According to World Health Organization stats, Globally, 38.4 million [33.9–43.8 million] people were living with HIV at the end of 2021. An estimated 0.7% [0.6-0.8%] of adults aged 15–49 years worldwide are living with HIV, although the burden of the epidemic continues to vary considerably between countries and regions.
Women represent a little over half of all adults living with HIV worldwide.
The burden of the epidemic varies considerably between regions of the world and within countries.

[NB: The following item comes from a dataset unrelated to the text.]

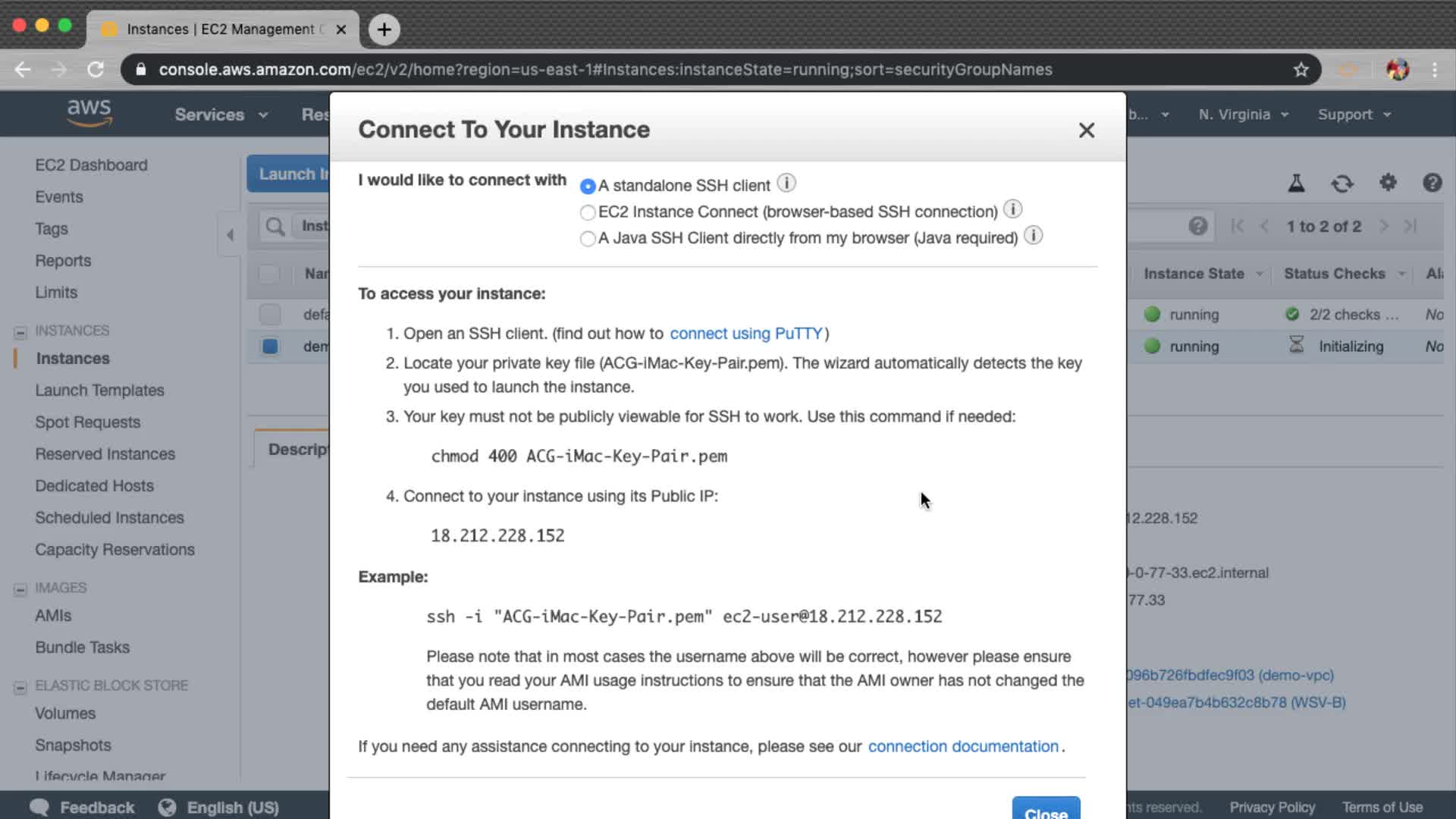Select EC2 Instance Connect radio option
The height and width of the screenshot is (819, 1456).
[x=588, y=212]
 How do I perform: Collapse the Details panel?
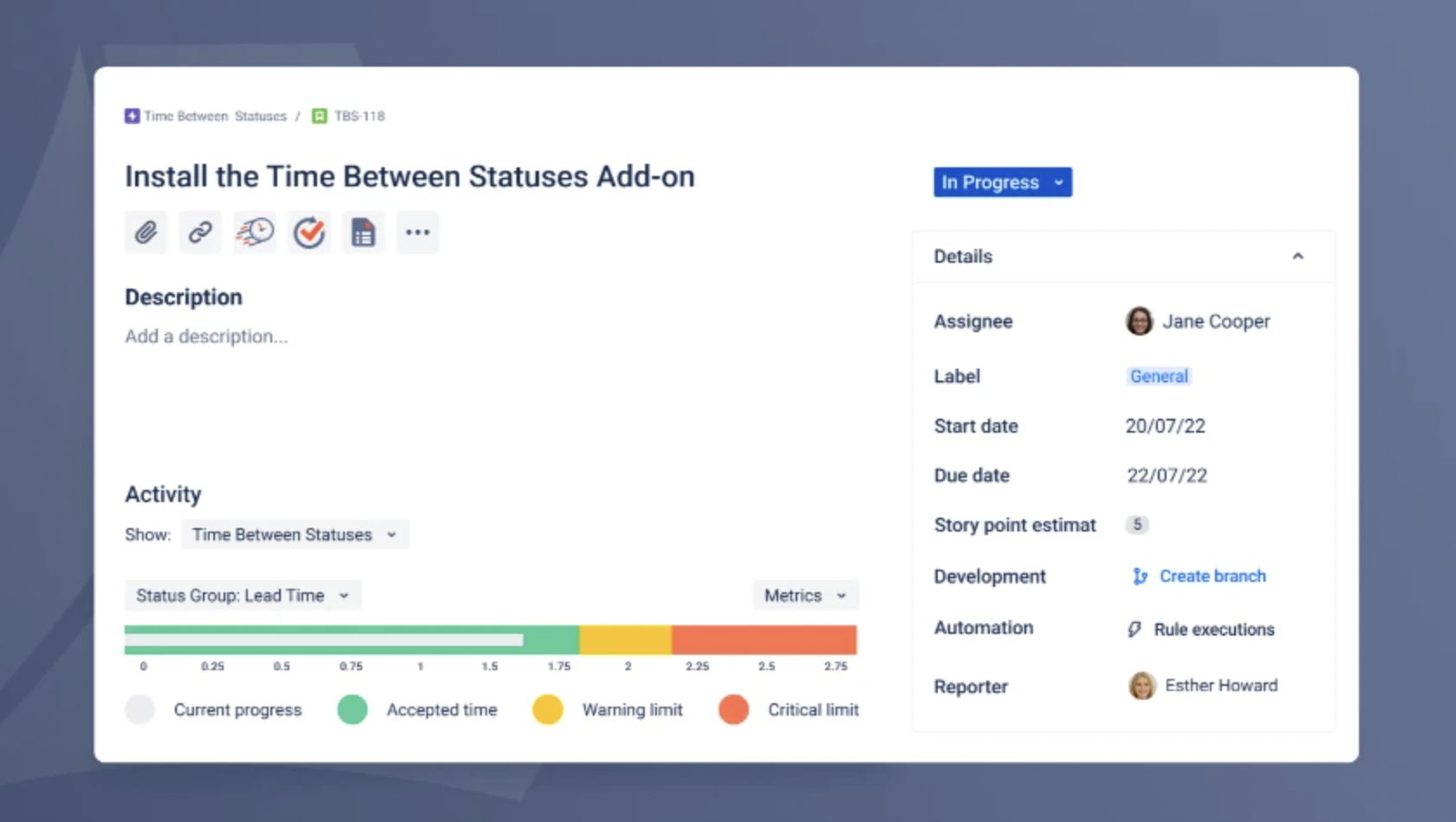click(1298, 256)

Sub-Saharan Africa accounts for approximately 70% of people living with HIV globally and remains the most severely affected region with an adult HIV prevalence of 4.4%.
Find the Adult HIV prevalence By WHO region:
As per the Fact Sheet by UNAIDS in Year 2022, find the Global HIV statistics 2021-2022:
- 650 000 [510 000–860 000] people died from AIDS-related illnesses in 2021.
- 38.4 million [33.9 million–43.8 million] people globally were living with HIV in 2021.
- 1.5 million [1.1 million–2.0 million] people became newly infected with HIV in 2021.
New HIV infections
- Women and girls accounted for 49% of all new infections in 2021.
- Since 2010, new HIV infections among children have declined by 52%, from 320 000 [220 000–480 000] in 2010 to 160 000 [110 000–230 000] in 2021.
- In 2021, key populations (sex workers and their clients, gay men and other men who have sex with men, people who inject drugs, transgender people) and their sexual partners accounted for 70% of HIV infections globally:
- 94% of new HIV infections outside of sub-Saharan Africa.
- 51% of new HIV infections in sub-Saharan Africa.
The risk of acquiring HIV is:
- 35 times higher among people who inject drugs than adults who do not inject drugs.
- 30 times higher for female sex workers than adult women.
- 28 times higher among gay men and other men who have sex with men than adult men.
- 14 times higher for transgender women than adult women.
Overview of What is HIV/AIDS
Acquired immunodeficiency syndrome (AIDS) is a chronic, potentially life-threatening condition caused by the human immunodeficiency virus (HIV). By damaging your immune system, HIV interferes with your body’s ability to fight infection and disease.
HIV is a sexually transmitted infection (STI). It can also be spread by contact with infected blood and from illicit injection drug use or sharing needles. It can also be spread from mother to child during pregnancy, childbirth or breastfeeding. Without medication, it may take years before HIV weakens your immune system to the point that you have AIDS.
There’s no cure for HIV/AIDS, but medications can control the infection and prevent the progression of the disease. Antiviral treatments for HIV have reduced AIDS deaths around the world, and international organizations are working to increase the availability of prevention measures and treatment in resource-poor countries.
Prevention and Treatments of HIV/AIDS
Treatment should begin as soon as possible after a diagnosis of HIV, regardless of viral load.
The main treatment for HIV is antiretroviral therapy, a combination of daily medications that stop the virus from reproducing. This helps protect CD4 cells, keeping the immune system strong enough to take measures against the disease.
Antiretroviral therapy helps keep HIV from progressing to AIDS. It also helps reduce the risk of transmitting HIV to others.
When treatment is effective, the viral load will be “undetectable.” The person still has HIV, but the virus is not visible in test results.
However, the virus is still in the body. And if that person stops taking antiretroviral therapy, the viral load will increase again, and the HIV can again start attacking CD4 cells.
When to see a doctor
If you think you may have been infected with HIV or are at risk of contracting the virus, see a health care provider as soon as possible.
Important Question to ask
When meeting with a healthcare provider for the time, you should take the opportunity to ask all the questions that need to be asked. Among them:
- How large is your HIV practice?
- Does HIV represent the focus of the work you do?
- What services does your clinic offer?
- How do you like working with patients? Do you welcome input and discussion?
- How far in advance do I need to make an appointment?
- Will I see you every visit, even routine follow-ups? Or just an assistant?
- How do I get my routine blood results? Do I call or do you call me?
- What is your experience working with patients of my identity or cultural background?
- What are the 5 stages of HIV?
- If I need to call you for a genuine medical emergency, what are the procedures?
- Do you accept Medicaid or Medicare?